Allicin (diallyl thiosulfinate) is the main biologically active component of the freshly crushed garlic extracts. In the present work the ability of allicin to cross through membranes (artificial and biological) was studied. Partition coefficients of allicin in water/octanol, water/hexadecane and water/phospholipids mixtures were determined. Using phospholipid vesicles loaded with hydrophilic thiols (reduced glutathione or 2-nitro-5-thiobenzoate), we observed that allicin freely permeates through phospholipid bilayers and interacts with the SH groups. The reaction rate of allicin with SH containing molecules after crossing the membrane was the same as in solution. Fast diffusion and permeation of allicin across human red blood cell membranes was also demonstrated. Allicin does not induce leakage, fusion or aggregation of membrane. The high permeability of allicin through membranes may greatly enhance the intracellular interaction with thiols.

Effect of purified allicin, the major ingredient of freshly crushed garlic, on cancer cell proliferation.

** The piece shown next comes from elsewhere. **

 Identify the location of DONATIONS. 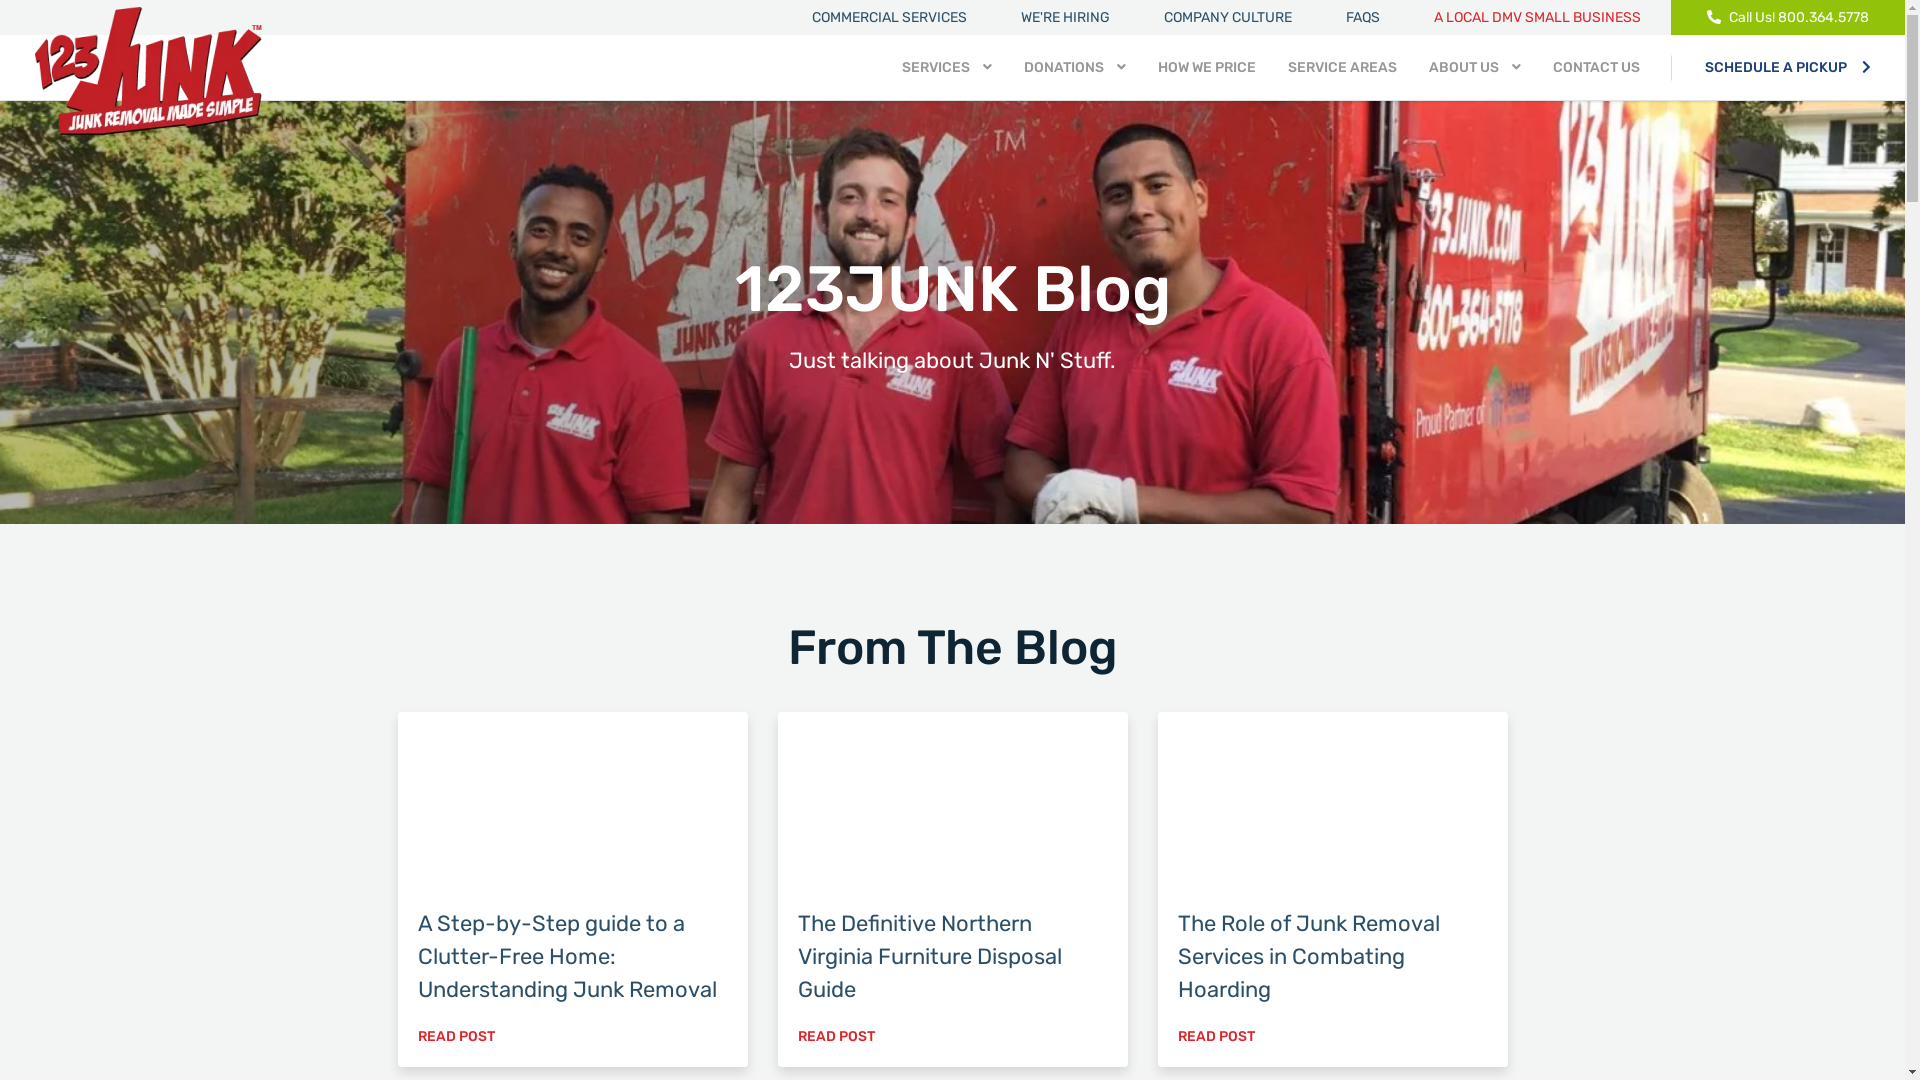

The diverse health benefit effects of garlic include its anticancer activity. However, very little is known about such activity of isolated garlic compounds, among which allicin (the major ingredient of crushed garlic) has been the least studied. The aim of this work was to determine whether pure allicin exhibits the antiproliferative effect reported for garlic in in vitro models. Allicin, but not its precursor alliin, inhibited proliferation of human mammary (MCF-7), endometrial (Ishikawa), and colon (HT-29) cancer cells (50% inhibitory concentration = 10-25 microM). Two of three tested primary lines of human fibroblasts displayed a similar response to allicin (50% inhibitory concentration = 16-40 microM), whereas the third line was almost unaffected by this compound. The pure allicin and water extract of garlic powder with equivalent allicin concentrations displayed a similar potency, suggesting that allicin is responsible for the antiproliferative effect of the extract. The growth inhibition was accompanied by accumulation of cells in the G0/G1 and G2/M phases of the cell cycle (MCF-7 cells) and not by a significant increase in cell death. Allicin caused a transient drop in the intracellular glutathione (GSH) level, the magnitude and kinetics of which significantly varied depending on cell type. The extent of the decrease in GSH levels correlated well (r = 0.75) with the growth inhibitory activity of allicin. On the basis of these findings, we suggest that allicin plays a major role in the antiproliferative effect of water-soluble garlic preparations and that this effect may be attributed to the ability of allicin to transiently deplete the intracellular GSH level.